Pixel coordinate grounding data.
^^^^
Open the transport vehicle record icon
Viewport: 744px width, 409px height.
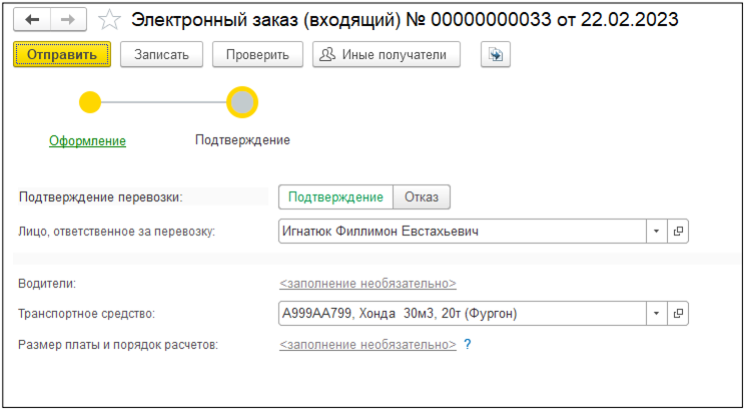point(678,314)
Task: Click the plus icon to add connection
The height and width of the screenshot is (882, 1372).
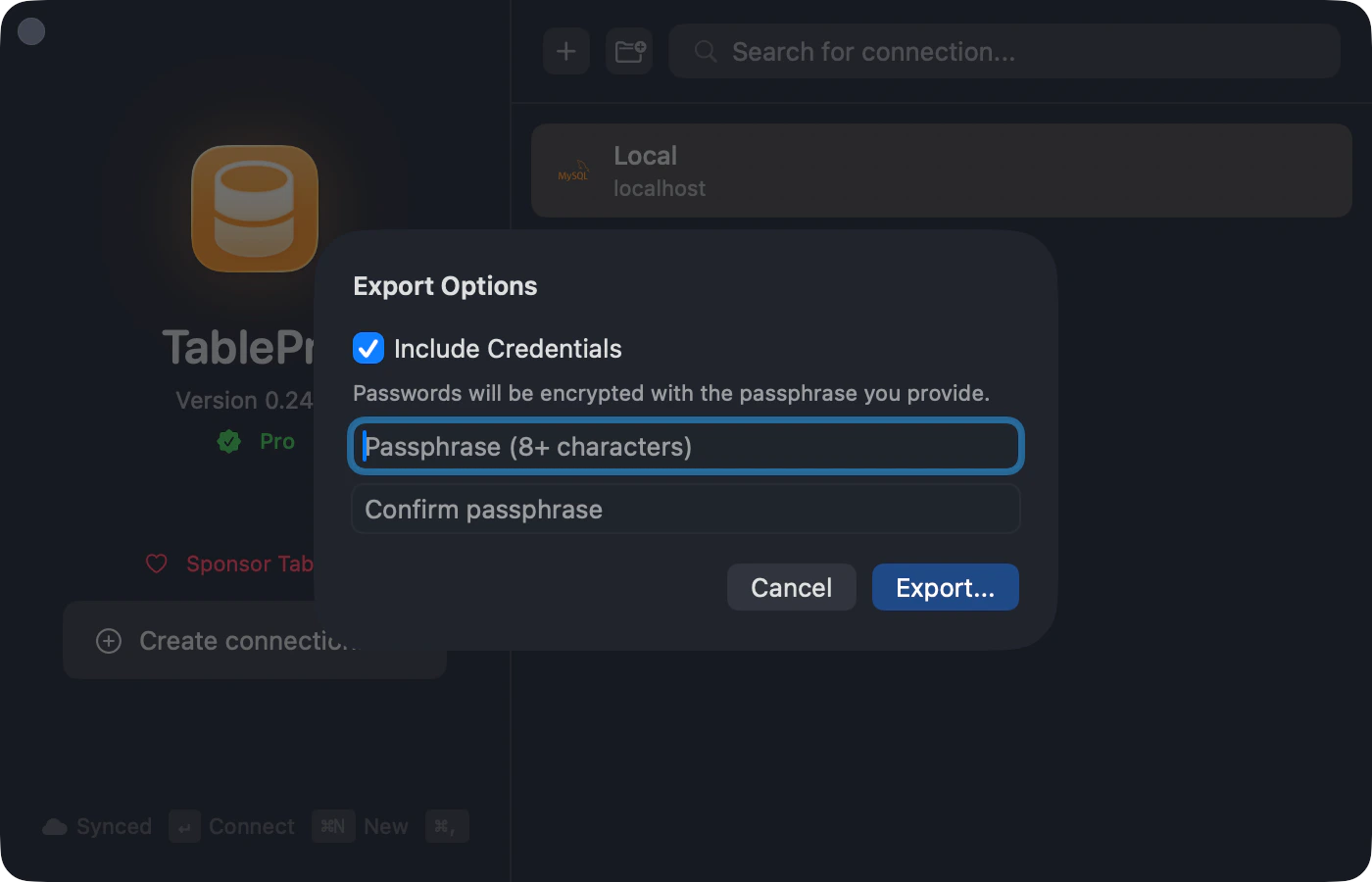Action: 565,51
^^^^
PROBLEM TO WORK ON.
When you reach a picture in the records above, pass over it and transcribe the rest exactly.

SOLUTION.
Open the transport vehicle record icon
Viewport: 744px width, 409px height.
point(678,314)
Task: Click the plus icon to add connection
The height and width of the screenshot is (882, 1372).
Action: 565,51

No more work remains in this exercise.